# Written problem
Turn the lines of the entries below into a numbered list, skipping blank lines and leaving out the pictures.

[Dataset entries]

========

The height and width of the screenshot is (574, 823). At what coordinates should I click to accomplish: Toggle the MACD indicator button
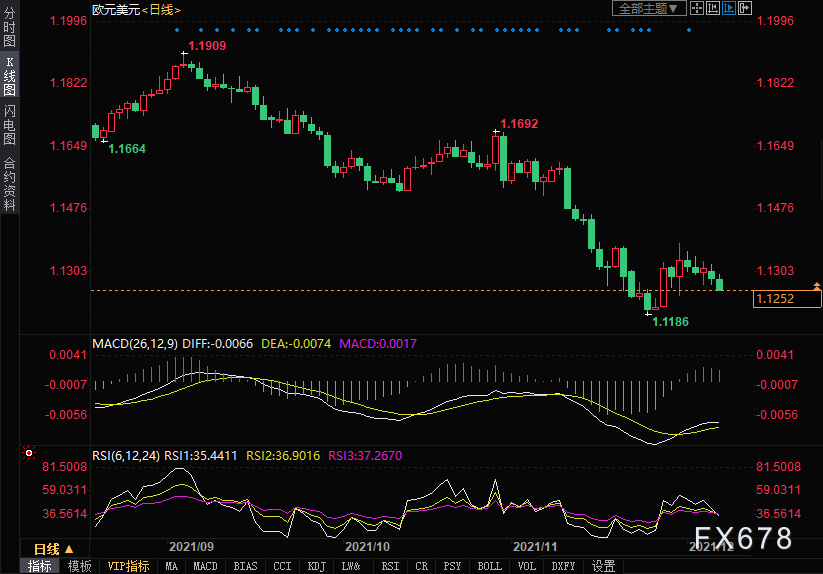pos(205,566)
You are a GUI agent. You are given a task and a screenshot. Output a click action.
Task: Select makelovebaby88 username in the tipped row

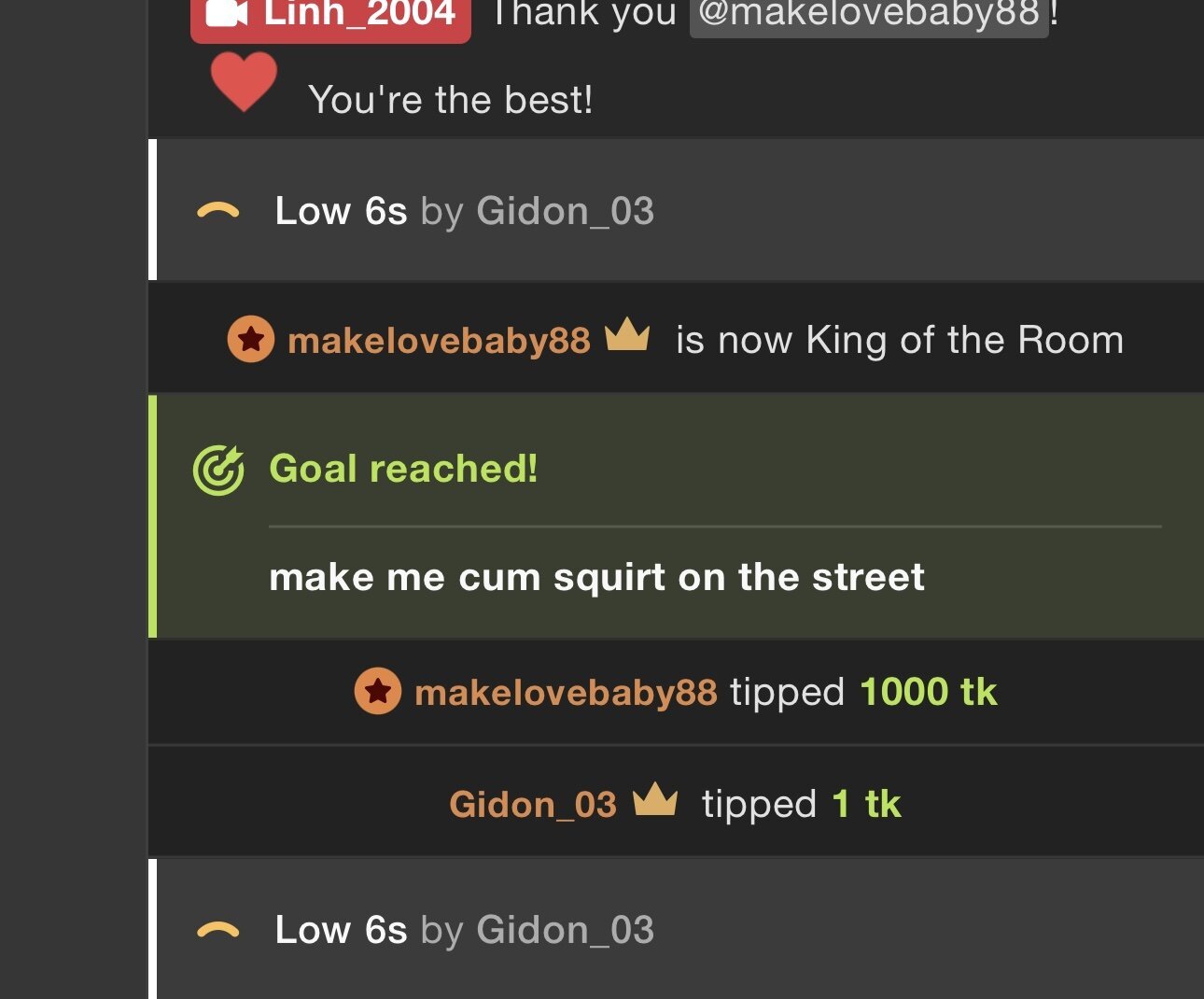point(566,693)
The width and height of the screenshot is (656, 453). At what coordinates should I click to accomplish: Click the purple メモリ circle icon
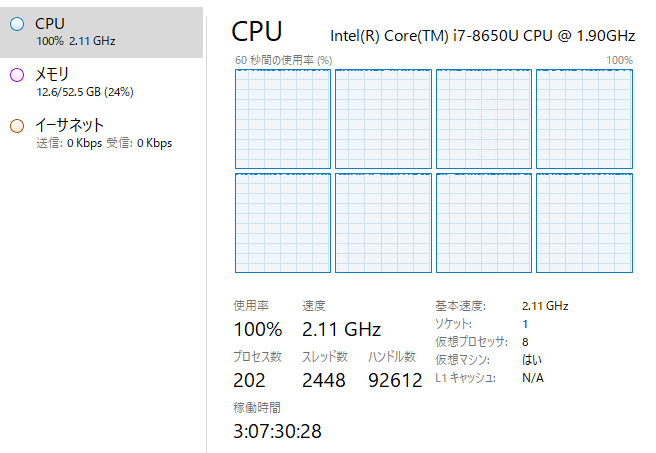point(17,75)
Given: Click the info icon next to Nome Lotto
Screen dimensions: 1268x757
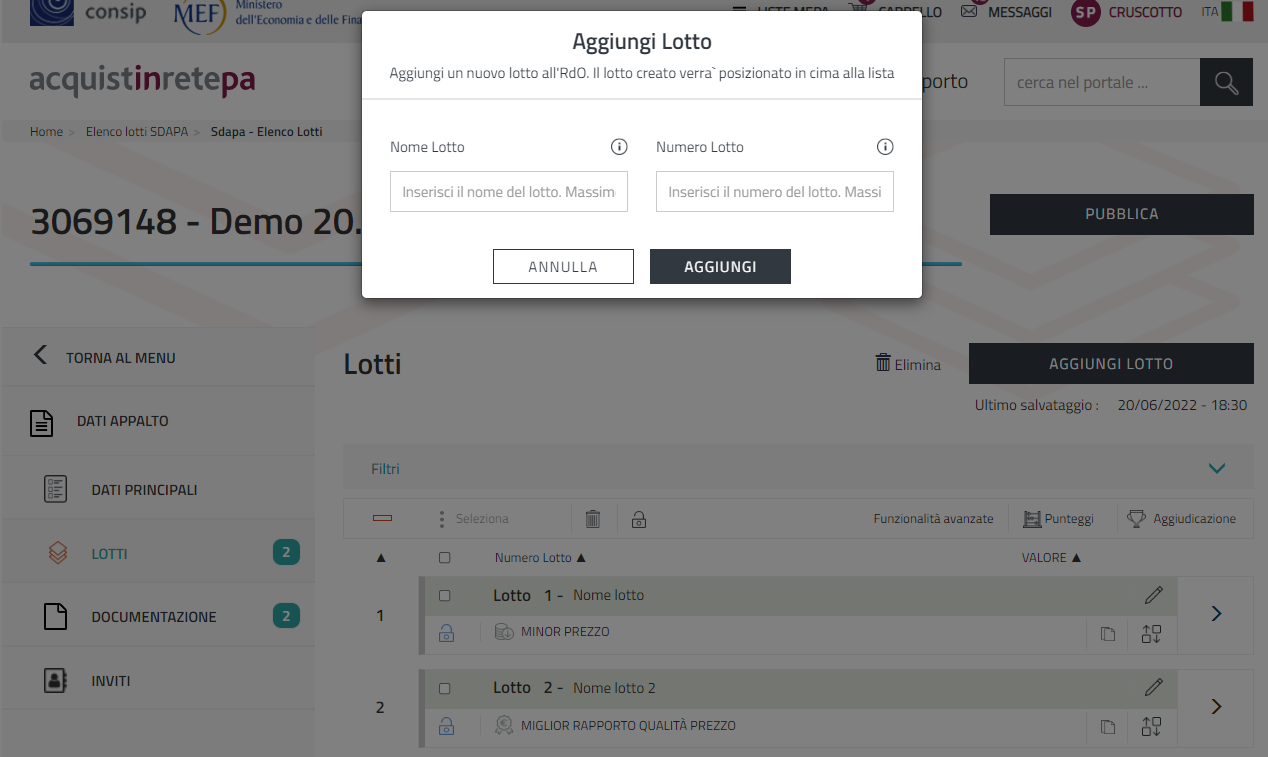Looking at the screenshot, I should click(619, 147).
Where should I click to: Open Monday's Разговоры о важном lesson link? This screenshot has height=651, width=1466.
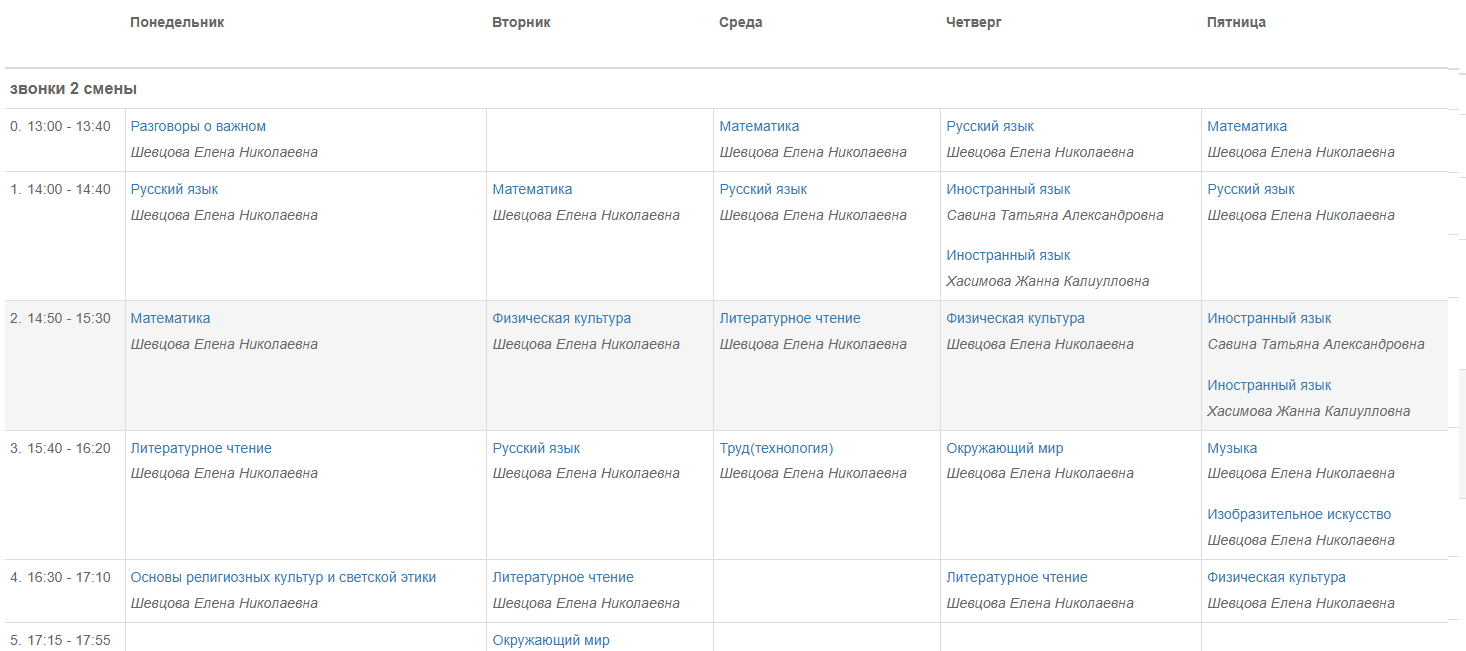click(198, 126)
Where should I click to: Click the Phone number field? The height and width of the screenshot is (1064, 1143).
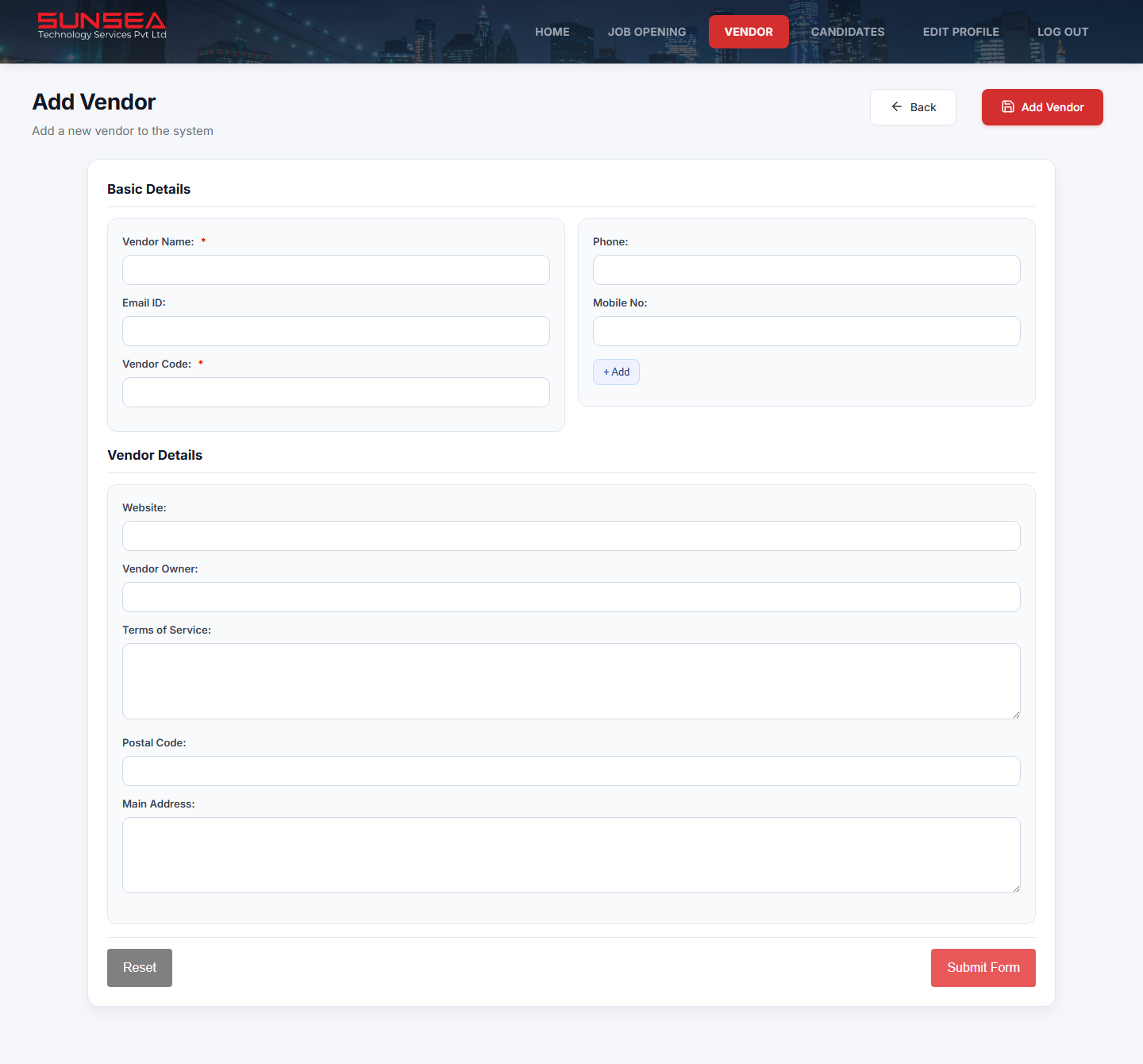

========

# Answer to this task
1. The height and width of the screenshot is (574, 823). At what coordinates should I click to accomplish: Toggle the MACD indicator button
2. pos(205,566)
3. You are a GUI agent. You are given a task and a screenshot. Output a click action.
4. Task: Select makelovebaby88 username in the tipped row
5. point(566,693)
6. The width and height of the screenshot is (656, 453). At what coordinates should I click to accomplish: Click the purple メモリ circle icon
7. point(17,75)
8. Given: Click the info icon next to Nome Lotto
9. Screen dimensions: 1268x757
10. Looking at the screenshot, I should click(619, 147).
11. Where should I click to: Open Monday's Разговоры о важном lesson link? This screenshot has height=651, width=1466.
12. click(198, 126)
13. Where should I click to: Click the Phone number field? The height and width of the screenshot is (1064, 1143).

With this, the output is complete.